Balloons containing 3,000 anti-Pyongyang leaflets launched days after North said it was open to “highest-level” talks.

Similar balloons release sparked a brief exchange of gun fire between the two countries last year [EPA]

South Korean activists have launched balloons carrying leaflets condemning Pyongyang across the border, an act that could derail fresh attempts to resume long-stalled dialogue between the two rivals.

Monday’s launch – the first this year – came just days after the North’s leader Kim Jong-Un said that he was open to the “highest-level” talks with Seoul.

“We launched some 300,000 leaflets last night”, Lee Min-Bok, a North Korean defector who now heads the Campaign for Helping North Koreans, told AFP news agency.

In October last year, Lee’s balloons sparked a brief exchange of heavy machine gun fire across the border when the North attempted to shoot them down.

The incident scuppered a planned resumption of high-level talks between the two Koreas.

Pyongyang – which refers to the activists as “human scum” – has long condemned the leaflet launches, asking that they be banned.

In his New Year’s message, Kim also made it clear the South must stop criticising his regime.

However, a South Korean Unification Ministry official on Tuesday reaffirmed the South’s position that there is no legal basis for a blanket ban on leaflet launches.

“If we depart from the basic principle concerning the leaflet launches merely to resume dialogue, it would be undesirable for the development of normal South-North relations” in the long term, the official was quoted as saying by Yonhap news agency.

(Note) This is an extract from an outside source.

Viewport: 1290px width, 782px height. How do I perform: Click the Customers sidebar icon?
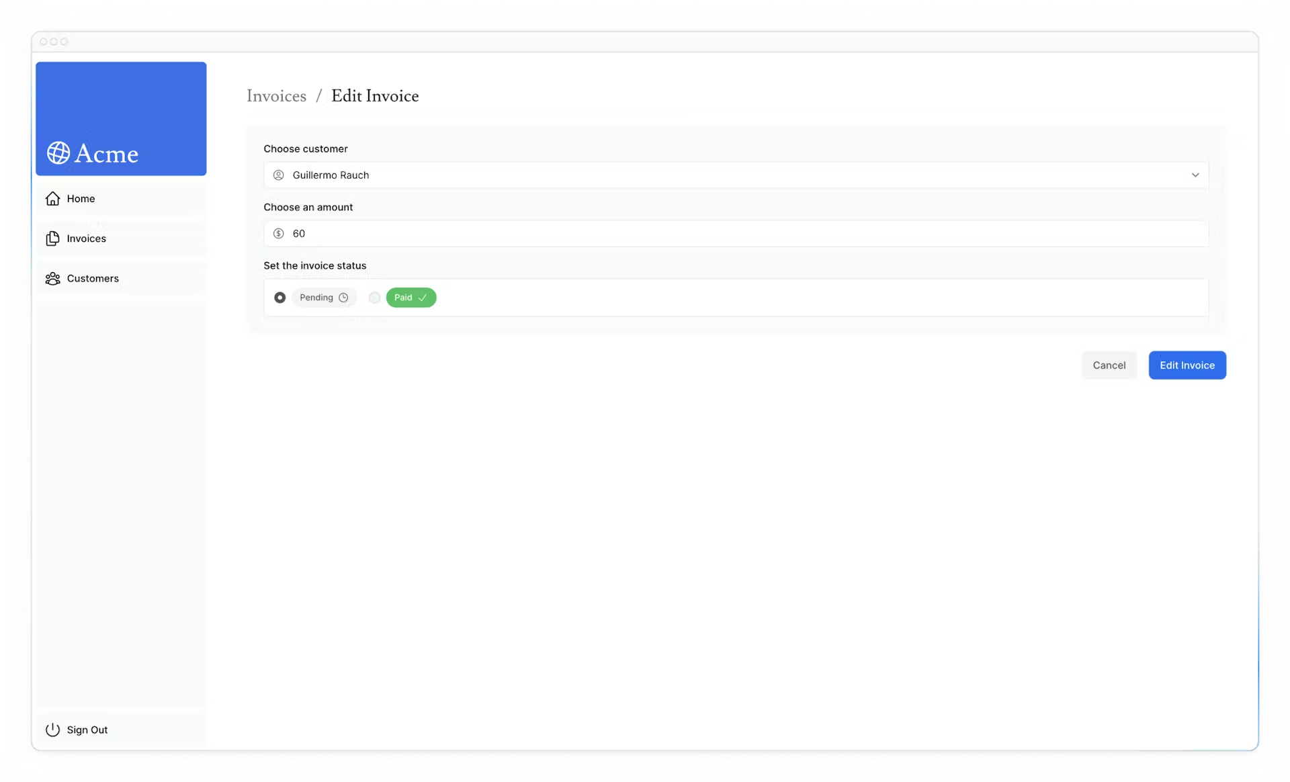pos(52,278)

But South Korea has, at times of high cross-border tensions, urged activists to exercise common sense and restraint and police have prevented such launches, citing the possible dangers posed to local residents.

Sanctions ‘appropriate’

Police officers were deployed at the launch site on Monday but did not intervene as the activists released the balloons.

Also on Monday, Seoul’s Unification Ministry said that the US sanctions against North Korea were appropriate.

“As the foreign ministry already defined our government’s stance in a statement, we see these sanctions as an appropriate action,” said South Korean Unification Ministry spokesman Lim Byeong-cheol at a regular news briefing.

US President Barack Obama on Friday issued an executive order authorising expanded sanctions against North Korea in the wake of the hacking of Sony Pictures Entertainment, which Washington blamed on Pyongyang.

Washington named three entities, including North Korea’s military intelligence agency, and sanctioned 10 people with links to weapons sales and proliferation.

North Korea on Sunday slammed the fresh US sanctions against it, calling them hostile and repressive policies by Washington. Pyongyang has denied involvement in the cyberattack.